→ What you should do:
Please count the lines in the listing below that contain the string "screenshot". Reply with the number only.

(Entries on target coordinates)
##########

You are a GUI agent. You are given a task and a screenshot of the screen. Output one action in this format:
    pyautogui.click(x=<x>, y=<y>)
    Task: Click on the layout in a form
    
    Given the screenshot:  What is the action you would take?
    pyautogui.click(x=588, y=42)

##########

→ Full answer:
2